By LabMedica International staff writers
Posted on 16 Jun 2025

Current techniques for detecting cancer DNA in the bloodstream, referred to as circulating tumor DNA (ctDNA), often depend on complex and costly DNA sequencing to identify common mutations associated with cancer. More...

However, because these mutations differ widely among individuals, test outcomes can be inconsistent, making it challenging for physicians to effectively monitor treatment progress through blood-based diagnostics. Now, researchers have developed a new artificial intelligence (AI)-driven approach that simplifies and speeds up cancer tracking via blood tests. By analyzing the size of DNA fragments in a small blood sample, this method can distinguish cancer DNA from healthy DNA, enabling more precise and frequent monitoring of treatment response.

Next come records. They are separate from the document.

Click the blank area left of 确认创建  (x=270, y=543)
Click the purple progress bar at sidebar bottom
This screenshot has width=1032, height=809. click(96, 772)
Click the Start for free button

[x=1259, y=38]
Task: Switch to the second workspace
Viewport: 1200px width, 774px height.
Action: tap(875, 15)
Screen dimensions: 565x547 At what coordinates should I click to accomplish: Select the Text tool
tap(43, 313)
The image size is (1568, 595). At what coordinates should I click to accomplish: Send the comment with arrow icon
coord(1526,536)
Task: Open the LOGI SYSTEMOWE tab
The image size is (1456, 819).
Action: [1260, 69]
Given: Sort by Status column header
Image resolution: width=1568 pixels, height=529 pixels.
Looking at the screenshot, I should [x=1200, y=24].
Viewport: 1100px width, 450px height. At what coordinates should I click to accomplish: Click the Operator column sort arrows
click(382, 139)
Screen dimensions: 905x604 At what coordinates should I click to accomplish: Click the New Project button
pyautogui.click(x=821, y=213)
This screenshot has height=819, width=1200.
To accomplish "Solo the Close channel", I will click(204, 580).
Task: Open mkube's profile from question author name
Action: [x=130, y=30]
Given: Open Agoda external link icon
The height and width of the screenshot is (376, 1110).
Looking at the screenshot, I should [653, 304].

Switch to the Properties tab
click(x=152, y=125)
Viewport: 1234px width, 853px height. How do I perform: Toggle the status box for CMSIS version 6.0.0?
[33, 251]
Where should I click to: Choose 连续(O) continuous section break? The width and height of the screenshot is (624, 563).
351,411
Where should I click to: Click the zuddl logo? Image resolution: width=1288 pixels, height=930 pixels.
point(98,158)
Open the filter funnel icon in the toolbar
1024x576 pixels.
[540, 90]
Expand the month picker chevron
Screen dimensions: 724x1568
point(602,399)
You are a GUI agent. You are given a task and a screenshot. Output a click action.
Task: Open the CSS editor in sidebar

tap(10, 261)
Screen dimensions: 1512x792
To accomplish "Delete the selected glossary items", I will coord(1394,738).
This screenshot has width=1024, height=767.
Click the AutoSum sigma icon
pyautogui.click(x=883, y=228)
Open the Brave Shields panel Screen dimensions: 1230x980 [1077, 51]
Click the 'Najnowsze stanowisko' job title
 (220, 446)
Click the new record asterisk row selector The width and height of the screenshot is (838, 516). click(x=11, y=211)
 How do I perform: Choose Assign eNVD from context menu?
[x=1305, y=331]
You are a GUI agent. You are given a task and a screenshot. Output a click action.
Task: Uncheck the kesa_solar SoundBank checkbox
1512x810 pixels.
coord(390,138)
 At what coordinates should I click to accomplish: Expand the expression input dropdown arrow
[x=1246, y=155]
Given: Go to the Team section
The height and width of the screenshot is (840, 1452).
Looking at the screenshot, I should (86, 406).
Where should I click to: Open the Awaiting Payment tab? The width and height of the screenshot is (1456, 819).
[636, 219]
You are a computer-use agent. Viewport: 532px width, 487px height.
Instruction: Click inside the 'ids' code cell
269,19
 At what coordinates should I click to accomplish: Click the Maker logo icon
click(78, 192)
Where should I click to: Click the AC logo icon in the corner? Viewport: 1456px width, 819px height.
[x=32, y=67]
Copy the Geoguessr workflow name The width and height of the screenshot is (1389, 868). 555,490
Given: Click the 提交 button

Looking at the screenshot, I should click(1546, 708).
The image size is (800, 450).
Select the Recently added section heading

This new approach, known as “Fragle,” was developed by researchers at the ASTAR Genome Institute of Singapore (ASTAR GIS, Singapore). It employs AI to examine fragment sizes of DNA circulating in the blood. Since cancer DNA exhibits size patterns that differ from those of normal DNA, the Fragle model can detect these subtle differences even in very small DNA samples. As a result, this method facilitates more affordable and quicker cancer tracking. Research findings published in Nature Biomedical Engineering showed that Fragle produced reliable and accurate results across hundreds of blood samples from cancer patients spanning various cancer types. The method is also compatible with the DNA profiling tools already in use across hospitals and commercial laboratories, making integration seamless.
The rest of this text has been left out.